* **Task directions**: Repeat the listing below in full.

* **Extracted data**:
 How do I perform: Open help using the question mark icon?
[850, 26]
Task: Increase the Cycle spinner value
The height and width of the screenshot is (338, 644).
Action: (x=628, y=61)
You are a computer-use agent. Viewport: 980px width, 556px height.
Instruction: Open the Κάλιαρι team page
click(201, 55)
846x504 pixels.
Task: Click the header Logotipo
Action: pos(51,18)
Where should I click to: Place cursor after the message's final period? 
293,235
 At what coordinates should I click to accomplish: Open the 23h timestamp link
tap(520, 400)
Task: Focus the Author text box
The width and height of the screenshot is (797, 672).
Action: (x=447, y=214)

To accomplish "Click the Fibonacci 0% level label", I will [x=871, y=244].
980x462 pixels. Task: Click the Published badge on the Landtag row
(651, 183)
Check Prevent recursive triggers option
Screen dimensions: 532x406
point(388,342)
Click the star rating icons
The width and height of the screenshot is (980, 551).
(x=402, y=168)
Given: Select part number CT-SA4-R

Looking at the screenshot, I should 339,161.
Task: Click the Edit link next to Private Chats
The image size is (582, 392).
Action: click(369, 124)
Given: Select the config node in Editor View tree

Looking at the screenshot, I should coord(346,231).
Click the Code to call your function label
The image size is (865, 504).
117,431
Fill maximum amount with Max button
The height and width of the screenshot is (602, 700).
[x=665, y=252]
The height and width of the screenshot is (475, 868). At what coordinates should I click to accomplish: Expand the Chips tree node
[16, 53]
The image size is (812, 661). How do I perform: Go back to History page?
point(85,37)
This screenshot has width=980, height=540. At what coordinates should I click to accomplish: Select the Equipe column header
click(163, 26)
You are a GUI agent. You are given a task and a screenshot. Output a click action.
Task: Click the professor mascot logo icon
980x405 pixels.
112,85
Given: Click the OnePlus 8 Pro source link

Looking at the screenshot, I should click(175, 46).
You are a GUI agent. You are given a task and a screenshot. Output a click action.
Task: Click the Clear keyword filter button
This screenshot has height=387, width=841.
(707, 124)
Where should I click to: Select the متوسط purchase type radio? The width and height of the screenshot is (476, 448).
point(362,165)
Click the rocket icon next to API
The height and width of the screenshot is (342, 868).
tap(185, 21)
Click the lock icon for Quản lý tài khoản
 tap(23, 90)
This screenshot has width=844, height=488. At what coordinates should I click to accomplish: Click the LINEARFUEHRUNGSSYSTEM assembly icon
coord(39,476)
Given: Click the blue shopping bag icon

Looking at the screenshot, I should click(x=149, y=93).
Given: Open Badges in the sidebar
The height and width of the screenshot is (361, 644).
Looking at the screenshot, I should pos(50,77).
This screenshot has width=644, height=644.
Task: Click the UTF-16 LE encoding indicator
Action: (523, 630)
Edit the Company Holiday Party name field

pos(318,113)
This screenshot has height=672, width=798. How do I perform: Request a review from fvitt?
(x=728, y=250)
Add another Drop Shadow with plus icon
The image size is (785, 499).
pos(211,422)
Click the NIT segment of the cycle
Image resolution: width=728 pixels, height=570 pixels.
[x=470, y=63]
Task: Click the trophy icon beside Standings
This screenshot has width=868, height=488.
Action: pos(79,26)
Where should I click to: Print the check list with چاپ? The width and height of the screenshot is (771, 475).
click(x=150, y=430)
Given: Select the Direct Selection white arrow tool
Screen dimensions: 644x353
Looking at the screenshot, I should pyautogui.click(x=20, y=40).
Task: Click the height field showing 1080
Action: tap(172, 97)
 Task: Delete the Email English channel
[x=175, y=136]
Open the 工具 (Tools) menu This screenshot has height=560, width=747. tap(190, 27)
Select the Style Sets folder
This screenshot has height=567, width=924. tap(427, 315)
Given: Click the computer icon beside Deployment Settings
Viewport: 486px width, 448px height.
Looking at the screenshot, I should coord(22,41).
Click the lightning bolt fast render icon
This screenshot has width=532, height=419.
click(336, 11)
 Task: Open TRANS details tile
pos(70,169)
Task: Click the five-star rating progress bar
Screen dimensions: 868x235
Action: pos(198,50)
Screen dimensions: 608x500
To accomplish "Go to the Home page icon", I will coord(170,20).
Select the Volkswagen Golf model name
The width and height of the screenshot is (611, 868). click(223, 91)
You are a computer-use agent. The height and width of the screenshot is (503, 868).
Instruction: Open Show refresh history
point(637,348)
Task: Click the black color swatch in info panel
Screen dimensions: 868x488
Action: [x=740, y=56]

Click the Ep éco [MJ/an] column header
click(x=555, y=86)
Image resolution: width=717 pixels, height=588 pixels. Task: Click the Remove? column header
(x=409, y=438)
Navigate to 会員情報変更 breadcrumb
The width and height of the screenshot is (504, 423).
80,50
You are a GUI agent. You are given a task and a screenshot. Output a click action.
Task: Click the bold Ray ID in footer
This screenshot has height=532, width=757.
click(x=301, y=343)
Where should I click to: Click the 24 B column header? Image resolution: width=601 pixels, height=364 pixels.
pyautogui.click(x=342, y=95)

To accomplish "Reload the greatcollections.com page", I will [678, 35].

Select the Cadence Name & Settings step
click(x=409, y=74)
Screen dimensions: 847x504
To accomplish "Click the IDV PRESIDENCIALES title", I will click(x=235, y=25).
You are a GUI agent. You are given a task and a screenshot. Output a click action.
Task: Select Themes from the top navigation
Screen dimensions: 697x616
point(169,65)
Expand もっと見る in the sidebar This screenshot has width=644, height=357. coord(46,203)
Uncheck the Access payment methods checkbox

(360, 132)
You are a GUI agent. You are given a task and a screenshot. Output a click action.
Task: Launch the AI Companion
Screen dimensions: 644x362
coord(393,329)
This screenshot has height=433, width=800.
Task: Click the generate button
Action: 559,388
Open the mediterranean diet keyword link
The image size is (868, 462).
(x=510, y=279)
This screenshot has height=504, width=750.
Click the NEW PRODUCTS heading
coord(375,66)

* **Reply to the exercise**:
 How do I perform: Open help using the question mark icon?
[850, 26]
Task: Increase the Cycle spinner value
The height and width of the screenshot is (338, 644).
Action: (x=628, y=61)
You are a computer-use agent. Viewport: 980px width, 556px height.
Instruction: Open the Κάλιαρι team page
click(201, 55)
846x504 pixels.
Task: Click the header Logotipo
Action: pos(51,18)
Where should I click to: Place cursor after the message's final period? 
293,235
 At what coordinates should I click to accomplish: Open the 23h timestamp link
tap(520, 400)
Task: Focus the Author text box
The width and height of the screenshot is (797, 672).
Action: (x=447, y=214)

To accomplish "Click the Fibonacci 0% level label", I will [x=871, y=244].
980x462 pixels. Task: Click the Published badge on the Landtag row
(651, 183)
Check Prevent recursive triggers option
Screen dimensions: 532x406
point(388,342)
Click the star rating icons
The width and height of the screenshot is (980, 551).
(x=402, y=168)
Given: Select part number CT-SA4-R

Looking at the screenshot, I should 339,161.
Task: Click the Edit link next to Private Chats
The image size is (582, 392).
Action: click(369, 124)
Given: Select the config node in Editor View tree

Looking at the screenshot, I should coord(346,231).
Click the Code to call your function label
The image size is (865, 504).
117,431
Fill maximum amount with Max button
The height and width of the screenshot is (602, 700).
[x=665, y=252]
The height and width of the screenshot is (475, 868). At what coordinates should I click to accomplish: Expand the Chips tree node
[16, 53]
The image size is (812, 661). How do I perform: Go back to History page?
point(85,37)
This screenshot has width=980, height=540. At what coordinates should I click to accomplish: Select the Equipe column header
click(163, 26)
You are a GUI agent. You are given a task and a screenshot. Output a click action.
Task: Click the professor mascot logo icon
980x405 pixels.
112,85
Given: Click the OnePlus 8 Pro source link

Looking at the screenshot, I should click(175, 46).
You are a GUI agent. You are given a task and a screenshot. Output a click action.
Task: Click the Clear keyword filter button
This screenshot has height=387, width=841.
(707, 124)
Where should I click to: Select the متوسط purchase type radio? The width and height of the screenshot is (476, 448).
point(362,165)
Click the rocket icon next to API
The height and width of the screenshot is (342, 868).
tap(185, 21)
Click the lock icon for Quản lý tài khoản
 tap(23, 90)
This screenshot has width=844, height=488. At what coordinates should I click to accomplish: Click the LINEARFUEHRUNGSSYSTEM assembly icon
coord(39,476)
Given: Click the blue shopping bag icon

Looking at the screenshot, I should click(x=149, y=93).
Given: Open Badges in the sidebar
The height and width of the screenshot is (361, 644).
Looking at the screenshot, I should pos(50,77).
This screenshot has width=644, height=644.
Task: Click the UTF-16 LE encoding indicator
Action: (523, 630)
Edit the Company Holiday Party name field

pos(318,113)
This screenshot has height=672, width=798. How do I perform: Request a review from fvitt?
(x=728, y=250)
Add another Drop Shadow with plus icon
The image size is (785, 499).
pos(211,422)
Click the NIT segment of the cycle
Image resolution: width=728 pixels, height=570 pixels.
[x=470, y=63]
Task: Click the trophy icon beside Standings
This screenshot has width=868, height=488.
Action: pos(79,26)
Where should I click to: Print the check list with چاپ? The width and height of the screenshot is (771, 475).
click(x=150, y=430)
Given: Select the Direct Selection white arrow tool
Screen dimensions: 644x353
Looking at the screenshot, I should pyautogui.click(x=20, y=40).
Task: Click the height field showing 1080
Action: tap(172, 97)
 Task: Delete the Email English channel
[x=175, y=136]
Open the 工具 (Tools) menu This screenshot has height=560, width=747. tap(190, 27)
Select the Style Sets folder
This screenshot has height=567, width=924. tap(427, 315)
Given: Click the computer icon beside Deployment Settings
Viewport: 486px width, 448px height.
Looking at the screenshot, I should coord(22,41).
Click the lightning bolt fast render icon
This screenshot has width=532, height=419.
click(336, 11)
 Task: Open TRANS details tile
pos(70,169)
Task: Click the five-star rating progress bar
Screen dimensions: 868x235
Action: pos(198,50)
Screen dimensions: 608x500
To accomplish "Go to the Home page icon", I will coord(170,20).
Select the Volkswagen Golf model name
The width and height of the screenshot is (611, 868). click(223, 91)
You are a computer-use agent. The height and width of the screenshot is (503, 868).
Instruction: Open Show refresh history
point(637,348)
Task: Click the black color swatch in info panel
Screen dimensions: 868x488
Action: [x=740, y=56]

Click the Ep éco [MJ/an] column header
click(x=555, y=86)
Image resolution: width=717 pixels, height=588 pixels. Task: Click the Remove? column header
(x=409, y=438)
Navigate to 会員情報変更 breadcrumb
The width and height of the screenshot is (504, 423).
80,50
You are a GUI agent. You are given a task and a screenshot. Output a click action.
Task: Click the bold Ray ID in footer
This screenshot has height=532, width=757.
click(x=301, y=343)
Where should I click to: Click the 24 B column header? Image resolution: width=601 pixels, height=364 pixels.
pyautogui.click(x=342, y=95)

To accomplish "Reload the greatcollections.com page", I will [678, 35].

Select the Cadence Name & Settings step
click(x=409, y=74)
Screen dimensions: 847x504
To accomplish "Click the IDV PRESIDENCIALES title", I will click(x=235, y=25).
You are a GUI agent. You are given a task and a screenshot. Output a click action.
Task: Select Themes from the top navigation
Screen dimensions: 697x616
point(169,65)
Expand もっと見る in the sidebar This screenshot has width=644, height=357. coord(46,203)
Uncheck the Access payment methods checkbox

(360, 132)
You are a GUI agent. You are given a task and a screenshot. Output a click action.
Task: Launch the AI Companion
Screen dimensions: 644x362
coord(393,329)
This screenshot has height=433, width=800.
Task: Click the generate button
Action: 559,388
Open the mediterranean diet keyword link
The image size is (868, 462).
(x=510, y=279)
This screenshot has height=504, width=750.
Click the NEW PRODUCTS heading
coord(375,66)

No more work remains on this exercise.